В сущности, единственная область, в которой у писателя есть абсолютное знание и абсолютное превосходство над читателем — это знание того, что должно произойти в рассказе. У Клеменса есть кое-какие соображения и на эту тему. Когда Григорс тренируется перед рыцарским поединком, Клеменс говорит, что он победит, и добавляет: «Как рассказчик, я вижу все наперед… я знаю, что было дальше, и должен рассказать эту историю так, как к вящей славе Своей направил ее Господь». Но поскольку он знает, что победа Григорса приведет к его запретной любовной связи с собственной матерью, он отстраняется и говорит:
Ах, если б я мог без оговорок и в приятном неведенье разделить упоительный восторг и всеобщее ликованье. […] От таких излияний меня удерживает мысль об ужасных последствиях этой победы.
Вернемся теперь к борьбе, происходящей в душе Клеменса, — борьбе между верой и искусством. Хотя монах всячески хочет показать, что им руководят вера и мораль, мы уже видели, что страсти, порожденные творческим процессом, начинают вмешиваться в его работу. Он обнаруживает, что процесс письма вызывает в его душе страдание, волнение и счастье — чувства, о которых в начале книги он говорил: «Я, так сказать, закален против счастья и против страданья».
Эти подспудные изменения становятся заметны уже после описания смерти Вилигиса, доставляющей Клеменсу «настоящее горе». То самое горе, от которого, по его словам, он закален.
Ах, я неутешно скорблю об этой утрате! Тут рассказ мой доставляет мне настоящее горе, которое, как и настоящее счастье, не отпущено моему монашеству в действительности. Вполне возможно, что и пишу я это только лишь для того, чтобы хоть как-то отведать человеческого страданья и счастья.
Кризис все углубляется. Он уже не просто монах, которого выбрал своим орудием дух повествования, чтобы описать жизнь Папы Григория Святого. Он все больше становится настоящим писателем, и его закаленность «против счастья и против страданья» начинает обнаруживать свою слабость и даже вредоносность. Ибо, когда он приступает к описанию тяжелого положения Сибиллы, он ощущает, что его монашество мешает ему в этой работе:
На очереди весть о грешнице-матери, о том, как худо ей все еще приходилось. Поистине, на долю этой женщины выпало столько страданий, что не знаю, в силах ли уста мои достойно передать их словами. Я отлично чувствую, что мне не хватает опыта. Мне не суждено было изведать ни настоящего счастья, ни настоящего горя. Я живу как-то межеумочно, огражденный своим одиночеством и от того и от другого. Потому, должно быть, я и прибегаю к аллегории, чтобы описать страданья моей героини.
Кровосмесительство вызывает у Клеменса не только отвращение, но и крайнюю осторожность. Человеческие страдания заставляют его почувствовать, насколько он ограничен и неопытен. Но, как и во многих других книгах, полная правда открывается в маленькой, как будто бы несущественной сцене. На этот раз это сцена выпивки:
Они скрепили свой договор, прихлебнув пряного пива, отличного напитка, приправленного гвоздикой, которого я никогда не отведывал, но который с удовольствием пропускаю через их глотки.

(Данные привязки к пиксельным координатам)
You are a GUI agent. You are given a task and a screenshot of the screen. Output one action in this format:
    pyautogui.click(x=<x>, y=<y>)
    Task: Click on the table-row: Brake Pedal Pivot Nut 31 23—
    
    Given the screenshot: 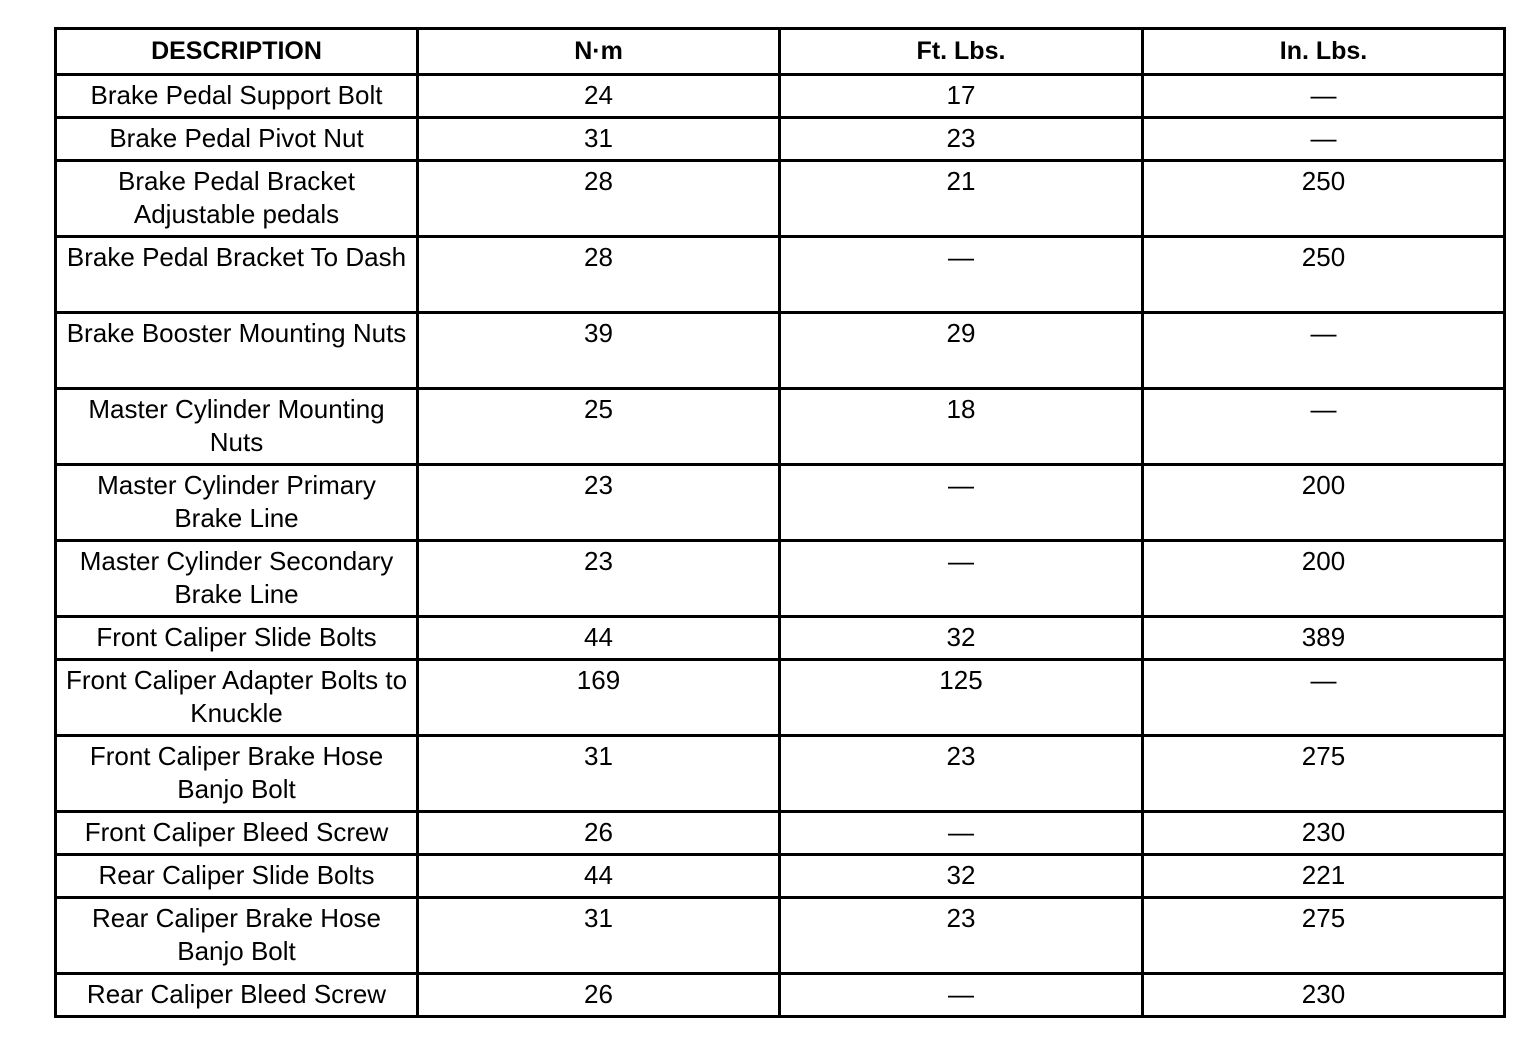 What is the action you would take?
    pyautogui.click(x=780, y=139)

ЗАДАНИЯ И УПРАЖНЕНИЯ:
**a.** Перечислите все чувства, которые, согласно отрывку о Клеменсе, процесс письма вызывает в его душе.
**b.** Каким напитком скрепили договор в сцене выпивки из отрывка о Клеменсе?

ОТВЕТЫ НИЖЕ:
**a.** Страдание, волнение и счастье.

**b.** Пряным пивом, приправленным гвоздикой.